Healthcare Reform: Managing What You Measure

The Affordable Care Act (Obamacare) expanded health coverage to millions of people. It did little or nothing to control costs, and is just the tip of the iceberg in improving the quality of care.

Think about how you select your health care providers. Who recommended them? If it was a friend, what does he or she know about the practice of medicine? I did a statistical study when I was managing medical groups. It proved that patients rated their physician by his staff’s attitude.

Think about it. You see the doctor for about 5 minutes. He looks at the information an assistant took down, asks a few questions, and delivers his verdict. Was your visit pleasant? If so, it probably didn’t have much to do with the doctor. So it’s likely that your friend gave you a recommendation heavily influenced by his or her impression of a nurse or receptionist.

Was the doctor you are thinking of recommended by another doctor? I have some more surprising news. Unless they are collaborating on a treatment plan, physicians rarely know much about a colleague’s practice patterns. I used to recruit docs to sit on M&M panels. M&M stands for Morbidity and Mortality; in other words, the process that (sometimes) occurs when a treatment goes wrong.

There were many times when our participating reviewers were aghast at the standard of care delivered by someone they knew well. I’d hear things like “He recommended WHAT? That treatment was discredited 15 years ago. My God, I’ve been sending my patients to him all this time!”

How do docs decide who is the best doctor? Often, it is by the same trappings of wealth that you might use. If he has a big house, expensive car and custom made suits, he is successful. Success=ability=quality, right?

Not at all. I knew of a surgeon who officed in the most expensive medical office building in Beverly Hills. His waiting room was literally packed with the rich and famous. Too bad his outcome rate was worse than most first-year residents. Paying a premium price in health care frequently has more to do with someone’s marketing than their proficiency.

How can you find out if a physician is really good at what he or she does? Unfortunately, you probably can’t. The necessary information often isn’t collected. If it is collected, it may not be accurate. If it is accurate, it likely won’t be reported.

Outcomes are hard to measure. In New York City a few years ago a magazine collected the results of all heart surgeries and reported them. They ranked the surgeons by the success of their operations. Great, right? Not so fast.

It turned out that the success rate was highly sensitive to the patient demographics of the practice. In other words. surgeons who operated on wealthier patients, people who had better educations, more dietary awareness, and greater financial resources for follow up treatment and support, had better outcomes. Not surprising.

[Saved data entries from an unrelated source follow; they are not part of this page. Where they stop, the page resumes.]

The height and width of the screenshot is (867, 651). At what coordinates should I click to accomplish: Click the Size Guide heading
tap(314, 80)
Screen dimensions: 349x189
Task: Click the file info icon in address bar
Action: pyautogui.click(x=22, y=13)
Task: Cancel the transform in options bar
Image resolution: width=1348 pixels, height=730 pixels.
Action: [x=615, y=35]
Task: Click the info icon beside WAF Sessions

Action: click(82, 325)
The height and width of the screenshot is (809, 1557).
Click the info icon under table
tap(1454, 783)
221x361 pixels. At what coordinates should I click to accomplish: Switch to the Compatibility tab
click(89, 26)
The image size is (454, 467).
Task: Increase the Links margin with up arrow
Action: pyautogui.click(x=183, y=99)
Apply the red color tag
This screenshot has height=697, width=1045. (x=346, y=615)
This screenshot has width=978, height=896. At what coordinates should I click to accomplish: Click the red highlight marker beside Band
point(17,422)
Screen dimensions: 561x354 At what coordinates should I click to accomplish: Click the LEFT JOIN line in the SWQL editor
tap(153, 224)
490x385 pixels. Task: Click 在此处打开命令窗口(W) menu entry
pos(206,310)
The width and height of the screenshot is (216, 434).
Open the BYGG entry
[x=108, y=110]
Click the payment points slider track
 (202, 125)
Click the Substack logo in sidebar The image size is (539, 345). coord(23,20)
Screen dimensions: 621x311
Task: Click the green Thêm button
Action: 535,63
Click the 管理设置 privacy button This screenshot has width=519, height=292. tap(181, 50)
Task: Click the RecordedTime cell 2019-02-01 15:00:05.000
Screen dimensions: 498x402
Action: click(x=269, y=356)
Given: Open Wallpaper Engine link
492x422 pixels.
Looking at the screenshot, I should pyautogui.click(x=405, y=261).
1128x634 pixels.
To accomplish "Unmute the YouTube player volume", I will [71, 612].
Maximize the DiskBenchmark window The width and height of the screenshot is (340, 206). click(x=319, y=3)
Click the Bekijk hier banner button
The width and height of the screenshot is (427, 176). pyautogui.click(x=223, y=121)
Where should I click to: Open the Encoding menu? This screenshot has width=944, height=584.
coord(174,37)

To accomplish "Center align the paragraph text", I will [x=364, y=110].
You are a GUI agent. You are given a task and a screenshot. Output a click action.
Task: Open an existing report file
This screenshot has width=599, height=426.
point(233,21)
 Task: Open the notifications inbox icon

In fact, the surgeon rated as the worst in the city was one who specialized in taking all the high risk patients that his colleagues were afraid to operate on. They referred to him because he was the most skilled among them, but the measurements said he was a disaster because of his adverse patient selection.

So if we do collect data, we don’t report it because simple yardsticks are too misleading to be of general use. If it is reported without explaining the many subtle variances that affect the data, and it could destroy a career without justification or even due process.

President Obama ran for his first term on a platform that included a national outcomes and best practices database. That, like a few of his good ideas, is proving to be a bigger challenge than anticipated. Measuring medical outcomes is complicated, sensitive, fraught with pitfalls and difficult to communicate. It is something only the government can do, but unfortunately it isn’t the kind of thing the government does well.